## What you are asked to do:
Pick out the lines below that contain the string "will" and copy them all.

## Task data:
····················

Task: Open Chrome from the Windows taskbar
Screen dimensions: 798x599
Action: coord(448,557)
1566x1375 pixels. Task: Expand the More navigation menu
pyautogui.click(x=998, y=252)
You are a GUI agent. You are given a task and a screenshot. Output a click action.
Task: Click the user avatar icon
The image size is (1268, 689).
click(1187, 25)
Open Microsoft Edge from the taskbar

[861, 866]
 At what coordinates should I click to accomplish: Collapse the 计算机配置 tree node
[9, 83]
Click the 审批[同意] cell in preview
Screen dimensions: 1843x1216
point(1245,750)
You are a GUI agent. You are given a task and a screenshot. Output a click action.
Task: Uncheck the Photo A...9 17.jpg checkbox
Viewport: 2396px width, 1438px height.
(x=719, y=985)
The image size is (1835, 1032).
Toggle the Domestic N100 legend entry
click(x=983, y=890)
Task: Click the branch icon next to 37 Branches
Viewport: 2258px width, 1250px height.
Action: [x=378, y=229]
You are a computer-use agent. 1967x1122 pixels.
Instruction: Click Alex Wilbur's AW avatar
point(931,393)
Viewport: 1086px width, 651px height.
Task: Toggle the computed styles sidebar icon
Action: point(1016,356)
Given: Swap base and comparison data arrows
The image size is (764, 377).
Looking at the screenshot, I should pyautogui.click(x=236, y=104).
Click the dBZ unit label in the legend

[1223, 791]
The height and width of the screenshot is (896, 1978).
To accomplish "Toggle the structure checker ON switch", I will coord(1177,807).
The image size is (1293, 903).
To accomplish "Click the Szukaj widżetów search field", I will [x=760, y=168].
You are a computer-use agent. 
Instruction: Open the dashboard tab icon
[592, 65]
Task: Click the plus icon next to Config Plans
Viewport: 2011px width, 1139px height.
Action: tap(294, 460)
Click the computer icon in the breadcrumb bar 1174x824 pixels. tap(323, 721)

····················

## Result:
To accomplish "Toggle the structure checker ON switch", I will coord(1177,807).
To accomplish "Click the Szukaj widżetów search field", I will [x=760, y=168].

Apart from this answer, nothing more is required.